SUPERIOR COURT OF PENNSYLVANIA


decided: November 13, 1970.

LECTRONIC DISTRIBUTORS, INC., APPELLANT,
v.
REDEVELOPMENT AUTHORITY OF PHILADELPHIA

Appeal from order of Court of Common Pleas, Trial Division, of Philadelphia, Dec. T., 1966, No. 1472, in case of Lectronic Distributors, Inc. v. The Redevelopment Authority of the City of Philadelphia.

COUNSEL

Lewis Kates, with him Kates, Livesey & Edelstein, for appellant.

M. Patricia Harkins, for appellee.

Wright, P. J., Watkins, Montgomery, Jacobs, Hoffman, Spaulding, and Cercone, JJ. Opinion by Montgomery, J.

Author: Montgomery

[ 217 Pa. Super. Page 311]

This is an appeal by Lectronic Distributors, Inc. (Lectronic), from the order of the Court of Common Pleas of Philadelphia which confirmed the report of a Board of View refusing to award business dislocation damages under Section 609 of the Eminent Domain Code, Act of June 22, 1964, Special Sess., P. L. 84, Art. I, 26 P.S. § 1-101 et seq., to appellant as tenant of real property which was condemned by the Redevelopment Authority of the City of Philadelphia (Authority) on December 29, 1966.

This appeal involves the construction of § 609 of the Eminent Domain Code under the undisputed facts, which follow. For many years prior to the date of taking Lectronic, a retail distributor of electronic manufacturing parts, occupied the first floor and basement of the condemned premises, 727 Arch Street, Philadelphia,

[ 217 Pa. Super. Page 312]

Pennsylvania, under a written lease, which at the time of taking had eleven months remaining at a monthly rental of $412.50. "The Lease provided for automatic renewals on a yearly basis and also provided for termination upon condemnation of the demised premises."*fn1 Lectronic remained in possession until February 1, 1968, which was over two months after the original term of the lease would have expired. After Lectronic vacated the premises it presented to the Board of View a claim for machinery and equipment damage, under § 608 of the Eminent Domain Code, which was granted by the Board in the amount of $4,709. It also presented a claim in the amount of $4,537.50 for business dislocation damages under § 609*fn2 of the Eminent Domain Code, which was denied by the Board. However, the Board granted all Lectronic's requests for findings of fact and found as follows:

"1. Condemnee [Lectronic] sustained a substantial loss of patronage upon its vacating of the condemned premises on February 1, 1968.

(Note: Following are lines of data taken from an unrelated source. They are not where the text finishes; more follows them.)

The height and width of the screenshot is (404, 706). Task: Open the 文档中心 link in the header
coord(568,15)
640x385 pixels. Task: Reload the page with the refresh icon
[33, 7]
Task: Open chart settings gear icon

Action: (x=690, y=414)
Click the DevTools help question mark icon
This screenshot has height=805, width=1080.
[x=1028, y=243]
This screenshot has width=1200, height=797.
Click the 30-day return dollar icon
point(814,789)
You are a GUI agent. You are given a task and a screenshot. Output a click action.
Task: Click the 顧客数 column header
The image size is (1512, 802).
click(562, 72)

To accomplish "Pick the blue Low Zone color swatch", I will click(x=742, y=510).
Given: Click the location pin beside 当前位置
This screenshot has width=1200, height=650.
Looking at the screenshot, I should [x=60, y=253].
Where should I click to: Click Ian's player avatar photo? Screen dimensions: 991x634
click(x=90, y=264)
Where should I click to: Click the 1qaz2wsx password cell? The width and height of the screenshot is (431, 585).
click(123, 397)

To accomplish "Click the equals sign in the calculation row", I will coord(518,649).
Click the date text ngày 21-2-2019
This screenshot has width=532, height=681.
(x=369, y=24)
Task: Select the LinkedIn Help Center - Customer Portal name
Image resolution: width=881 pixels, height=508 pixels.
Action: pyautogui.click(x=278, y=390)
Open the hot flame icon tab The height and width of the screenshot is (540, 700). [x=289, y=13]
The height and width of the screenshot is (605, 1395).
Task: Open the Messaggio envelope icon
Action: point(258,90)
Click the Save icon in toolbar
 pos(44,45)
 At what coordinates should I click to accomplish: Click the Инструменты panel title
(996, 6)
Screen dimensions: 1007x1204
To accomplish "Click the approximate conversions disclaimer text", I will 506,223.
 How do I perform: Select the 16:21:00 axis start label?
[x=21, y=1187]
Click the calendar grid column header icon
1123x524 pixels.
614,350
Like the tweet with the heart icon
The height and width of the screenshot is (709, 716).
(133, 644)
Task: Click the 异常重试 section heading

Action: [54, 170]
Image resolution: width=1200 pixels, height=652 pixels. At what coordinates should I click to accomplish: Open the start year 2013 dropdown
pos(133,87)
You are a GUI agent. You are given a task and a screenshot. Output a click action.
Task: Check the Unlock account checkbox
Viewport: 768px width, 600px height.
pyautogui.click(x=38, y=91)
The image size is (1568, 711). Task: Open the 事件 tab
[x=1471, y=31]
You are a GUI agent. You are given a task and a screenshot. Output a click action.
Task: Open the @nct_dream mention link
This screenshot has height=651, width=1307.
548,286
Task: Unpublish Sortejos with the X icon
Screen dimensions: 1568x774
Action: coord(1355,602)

[ 217 Pa. Super. Page 313]

"2. Condemnee's vacating of the premises on February 1, 1968, was the result of the condemnation by the Redevelopment Authority of the City of Philadelphia.

"3. Condemnee had eleven months remaining on its lease from the date of condemnation and the monthly rental was $412.50."

Since the facts are not in dispute, Lectronic appears to rely on the findings of fact of the Board and argues therefrom that, as a matter of law, the Board should have awarded it business dislocation damages under § 609 of the Code. Its argument can be summarized as follows. It contends that under § 609 it is required to prove only that (1) it is a condemnee, (2) that it has sustained a substantial loss of patronage as a result of vacating the property and (3) that it was required to vacate the premises as a result of the condemnation. It especially relies on the Board's finding No. 2, to the effect that Lectronic was required to vacate the premises as a result of the condemnation, and argues, moreover, the fact that a condemnee remains on the condemned premises after the condemnation is irrelevant in determining its right to business dislocation damages. In affirming the action of the Board, Hon. Maurice W. Sporkin, Judge, in a carefully reasoned opinion for the court below, held that Lectronic must prove that its business was interfered with or dislocated while it had a property interest in the leased premises and that, since Lectronic has not done so, it is not entitled to damages. The award for machinery and equipment damages has not been appealed by the Authority; so that the only question before us is the propriety of its refusal to award business dislocation damages.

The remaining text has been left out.